*Set exercise 1:* According to the sermon passage below, what would Sophia have to do to carry out the task God gave her? List each of those things.
::: Document passage
Maybe the greatest proof of the resurrection is seen in the transformation of our living.  We don’t even have to say much when we are loving one another as we have been loved. But we do need to listen for the ones who know Jesus personally. That’s where we’ll hear, see, and experience the power of the resurrection. That’s where we’ll claim the new life. This Sunday, my prayer for you and all who gather is this: Easter transformation. May it be so!

Over the past several weeks, I have asked you to pray that I am a faithful witness to the resurrection of Jesus. I have asked you to pray that I become the resurrection, that the presence of Jesus be seen and experienced in the life I live. The following story helps to illustrate my desire to be that faithful witness.¹

God’s Invitation

    Many years ago, there lived a young and gifted woman named Sophia. She had received a vision in which God spoke to her as a dear friend. In this conversation, God asked Sophia to dedicate her life to the task of translating and distributing the Word of God through her country.

    Now, the printing press had only recently been invented, and the only Bibles to be found were written in Latin and keep under lock and key within churches. Sophia was from a poor farming village on the outskirts of the city, so the task seemed impossible. She would have to raise a vast sum of money to purchase the necessary printing equipment, rent a building to house it, and hire scholars with the ability to translate the Latin verses into the country’s common language.
::::::
*Set exercise 2:* Format the records from the line with "Click the GPU-Z taskbar icon" up to and including the line with "[x=724, y=799]" as a two-column CSV named instruction and location. Give one row per request, put each value in a single quoted field, and replace line breaks with spaces.
::: Records shown
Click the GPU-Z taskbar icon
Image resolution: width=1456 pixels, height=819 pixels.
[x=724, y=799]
::::::
::: Records shown
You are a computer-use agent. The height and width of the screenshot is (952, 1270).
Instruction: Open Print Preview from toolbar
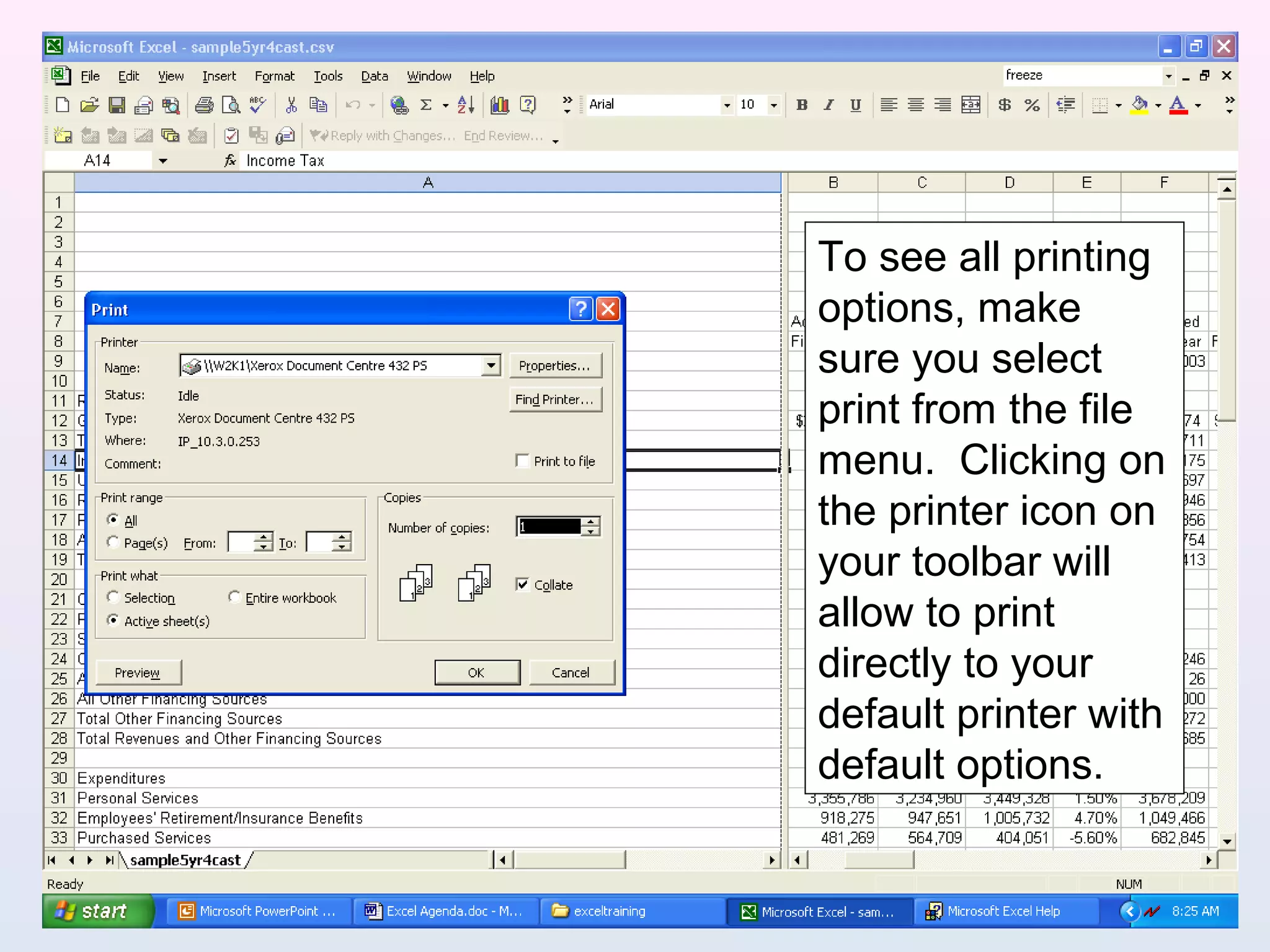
::::::
*Problem solution 1:*
- Raise a vast sum of money to purchase the necessary printing equipment
- Rent a building to house it
- Hire scholars with the ability to translate the Latin verses into the country's common language

*Problem solution 2:*
instruction,location
"Click the GPU-Z taskbar icon Image resolution: width=1456 pixels, height=819 pixels.","[x=724, y=799]"